• [Work item]: When you reach the line that contains "Open a new browser tab", please begin copying, and carry on exactly to the last line of the material, leaving out every picture.

• [The records]:
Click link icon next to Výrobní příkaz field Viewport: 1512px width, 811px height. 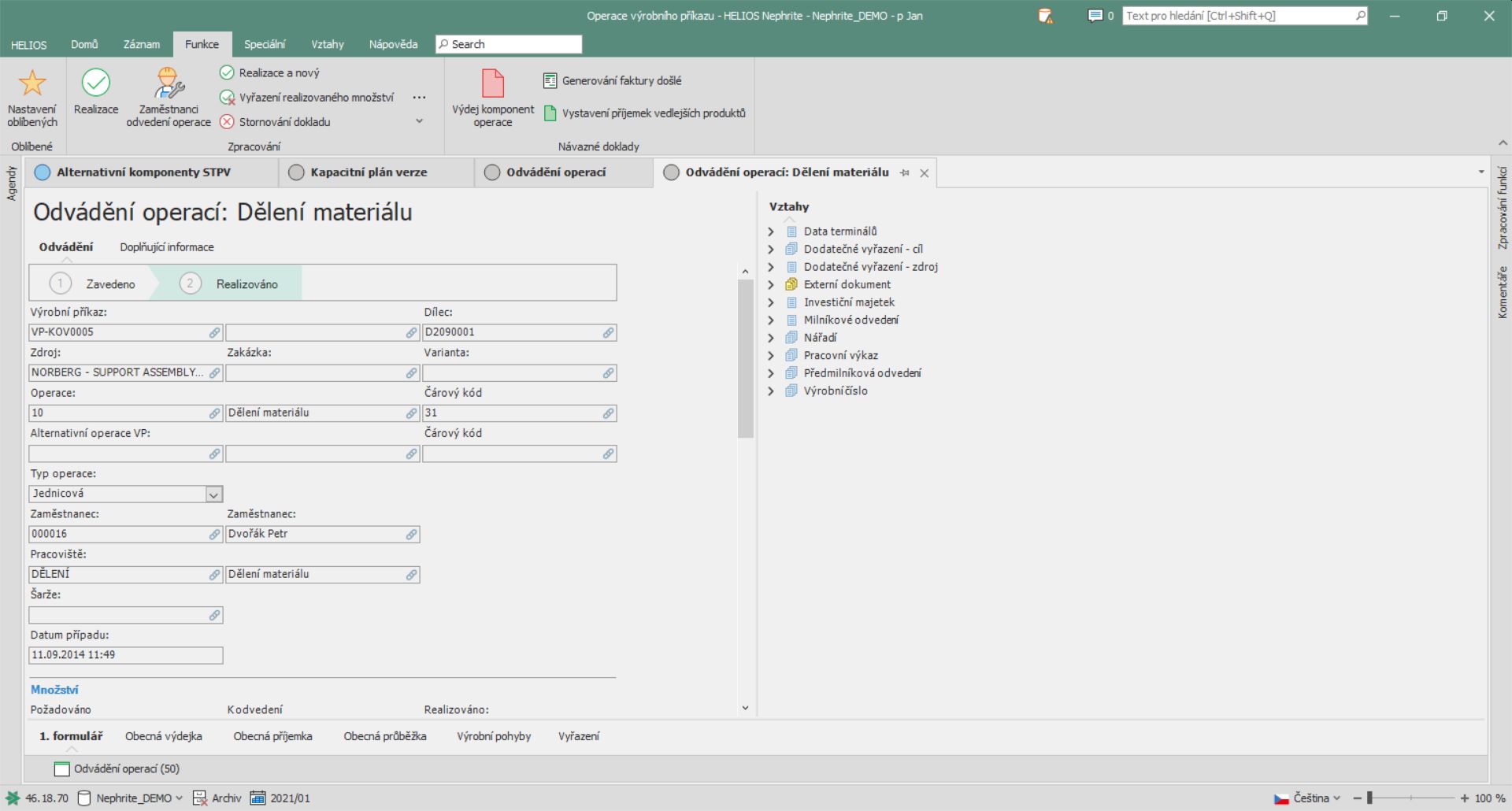[214, 333]
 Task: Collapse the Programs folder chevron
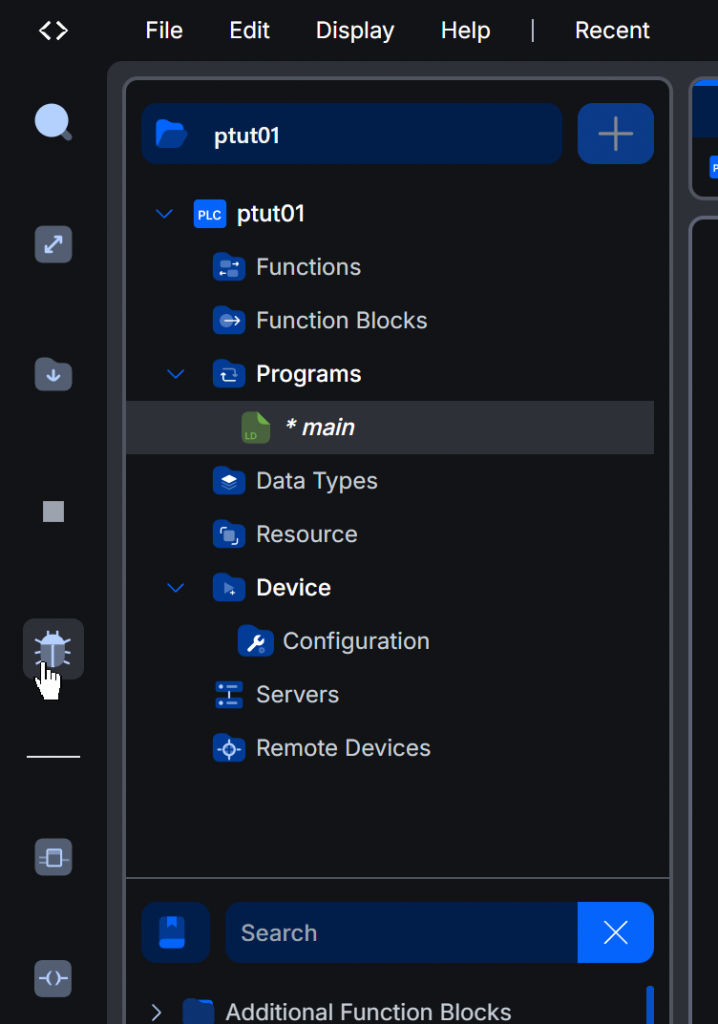(x=176, y=374)
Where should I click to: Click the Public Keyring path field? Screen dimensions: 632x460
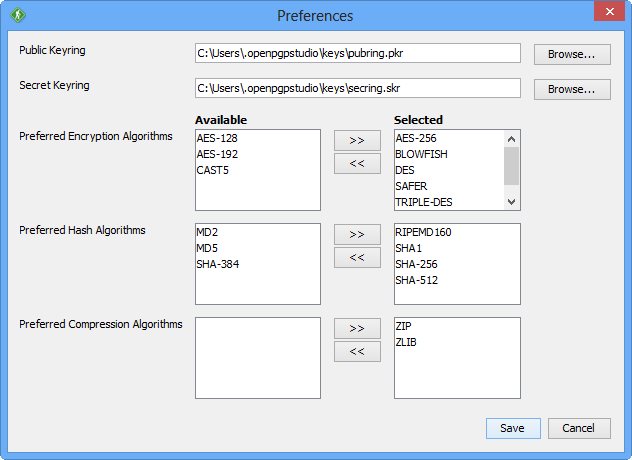click(358, 53)
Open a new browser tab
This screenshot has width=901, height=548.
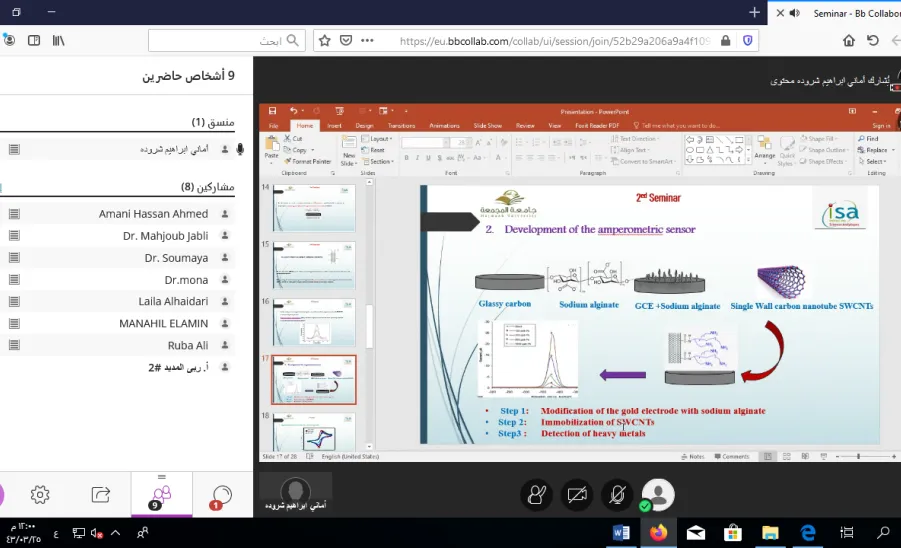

• [Task output]:
Open a new browser tab
This screenshot has width=901, height=548.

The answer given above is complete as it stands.